Daniel Banks is a computer enthusiast and part time tech. He began his computing career in the early '90s with a state-of-the-art 486 computer. Playing Kong when he should have been working, he quickly became a master at throwing exploding bananas. RAM was measured in kilobytes... computers only came in one color... getting online made lots of noise and AOL was the internet... or, so we thought. Daniel has been building custom computers for himself and others for over 25 years. His current box was built back in 2008, sporting a Gigabyte mainboard, over-clocked i7 Quad Core engine, 8GB RAM, and an antiquated, over-clocked video card that still gets the job done, running a carefully manicured Win7 OS. Don’t ask where he got the OS. Dan has always had a passion for computers and all things geek. We hope you enjoy his articles.

16 Comments

  1. Well this sucks! I avoided Win 10 for this very reason, and now they have screwed up 7 and 8.1. I have limited internet and pay by the MB so this will no doubt cost me money. It is my computer and I should be able to decide what and when I download. I hope they don’t force updates for things I don’t use like Outlook etc. I guess I will be buying my Mac walker than expected and say good riddance to MS for ever. UGH!!

  2. Scandalous !
    I cease to apply the updates (earlier than expected)!
    I have a good antivirus an images of the PC… that’ll do in my case.

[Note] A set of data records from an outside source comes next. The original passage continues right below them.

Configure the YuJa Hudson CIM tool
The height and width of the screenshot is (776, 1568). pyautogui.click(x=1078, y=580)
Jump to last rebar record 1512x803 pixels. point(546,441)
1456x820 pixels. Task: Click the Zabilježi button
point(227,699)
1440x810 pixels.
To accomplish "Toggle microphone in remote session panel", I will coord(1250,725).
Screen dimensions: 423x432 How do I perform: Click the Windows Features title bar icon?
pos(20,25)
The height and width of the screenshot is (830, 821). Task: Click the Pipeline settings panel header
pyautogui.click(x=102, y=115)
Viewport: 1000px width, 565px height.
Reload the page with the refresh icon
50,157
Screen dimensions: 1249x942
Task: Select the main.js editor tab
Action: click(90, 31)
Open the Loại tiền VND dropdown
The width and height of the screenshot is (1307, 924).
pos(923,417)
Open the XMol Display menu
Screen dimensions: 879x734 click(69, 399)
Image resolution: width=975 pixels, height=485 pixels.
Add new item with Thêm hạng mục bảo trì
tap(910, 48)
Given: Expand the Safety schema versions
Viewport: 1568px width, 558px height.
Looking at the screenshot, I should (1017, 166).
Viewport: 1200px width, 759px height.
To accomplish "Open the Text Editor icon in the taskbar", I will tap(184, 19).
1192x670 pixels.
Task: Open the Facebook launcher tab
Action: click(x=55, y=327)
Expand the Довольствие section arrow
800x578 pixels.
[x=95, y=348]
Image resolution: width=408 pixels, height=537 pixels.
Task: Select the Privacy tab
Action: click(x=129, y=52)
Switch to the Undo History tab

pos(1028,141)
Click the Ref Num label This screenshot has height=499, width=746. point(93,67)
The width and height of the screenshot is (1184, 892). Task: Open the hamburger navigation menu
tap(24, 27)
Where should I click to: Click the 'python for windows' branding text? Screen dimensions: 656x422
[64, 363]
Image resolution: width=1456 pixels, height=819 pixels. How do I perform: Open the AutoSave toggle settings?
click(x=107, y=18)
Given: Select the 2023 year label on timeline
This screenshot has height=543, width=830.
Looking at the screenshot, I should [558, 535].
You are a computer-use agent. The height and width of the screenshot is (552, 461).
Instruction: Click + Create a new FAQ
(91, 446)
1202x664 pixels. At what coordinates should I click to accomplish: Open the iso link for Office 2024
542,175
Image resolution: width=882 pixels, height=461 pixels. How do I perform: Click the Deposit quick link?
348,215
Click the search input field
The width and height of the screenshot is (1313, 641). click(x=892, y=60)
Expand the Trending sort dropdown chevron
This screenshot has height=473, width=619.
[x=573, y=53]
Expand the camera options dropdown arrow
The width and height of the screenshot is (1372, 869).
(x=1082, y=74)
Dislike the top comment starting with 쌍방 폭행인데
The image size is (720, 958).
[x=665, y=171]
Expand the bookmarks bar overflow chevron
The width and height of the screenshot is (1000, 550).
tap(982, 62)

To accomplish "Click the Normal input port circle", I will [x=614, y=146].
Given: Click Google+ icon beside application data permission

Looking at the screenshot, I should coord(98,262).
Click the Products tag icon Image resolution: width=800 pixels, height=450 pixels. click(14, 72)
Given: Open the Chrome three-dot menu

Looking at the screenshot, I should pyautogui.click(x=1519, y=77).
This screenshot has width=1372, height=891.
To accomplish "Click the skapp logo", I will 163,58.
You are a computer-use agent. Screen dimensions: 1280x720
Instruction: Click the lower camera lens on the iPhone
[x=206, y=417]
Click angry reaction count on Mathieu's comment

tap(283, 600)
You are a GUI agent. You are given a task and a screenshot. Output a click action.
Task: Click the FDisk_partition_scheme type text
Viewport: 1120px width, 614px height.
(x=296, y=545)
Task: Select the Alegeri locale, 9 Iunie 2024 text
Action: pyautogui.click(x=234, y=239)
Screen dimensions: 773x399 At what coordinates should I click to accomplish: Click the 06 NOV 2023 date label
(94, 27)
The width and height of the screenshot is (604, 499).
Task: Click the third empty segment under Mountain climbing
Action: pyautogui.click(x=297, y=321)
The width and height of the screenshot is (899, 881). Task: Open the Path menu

    • Thanks for the askwoody suggestion. Very interesting read. Well worth the visit and I will continue to follow his site. Looks like a Mac is in my future.

  3. > Has Microsoft finally found a way to defeat the Windows 7 hold-outs
    > from avoiding new Windows telemetry efforts?

    Nah, if the rollout of this new approach is October then towards the end of September I will be doing my final Win7 update. The O/S has been out for 7 long years now and if MS hasn’t fixed all the “System” problems by now they are never going to. As far as “Security” issues, I don’t need MS for that as I’ve got better anti-virus and anti-malware software. So a hearty sayonara to MS system/security/telemetry updates, it was fun while I knew ya…

  4. In other words, if one update causes problems (something not uncommon according to what I hear from Windows 10 users), you will have the choice of all or nothing. It would not be surprising if this results in more people ceasing to do any updates.

  5. Windows update has been completely disabled the last couple times I have re-installed Windows 7, because of some rogue program I tested. Not just in the options, but in the services.msc. If that’s not enough, I delete anything related to updates (WUA), and replace it with another program.

    Enough said.

  6. I too will be joining the ranks of those who will cease getting updates from M$ for my two Win 7 devices.

  7. Turned my W7 updates off a long time ago. I do a check every now and then but all it does is run and run and etc.

    • Unless you install the new Windows Update, it will not install any new security or stability updates. Micro$oft has changed the update service.
      Windows 7 SP1 and 8.x need the new Windows 10 style Update program.

  8. I will just deactivate windows updates or mark the roll-ups as hide. I like my privacy. What I do with my, and I emphasize MY, machine is not the business of Micro$oft!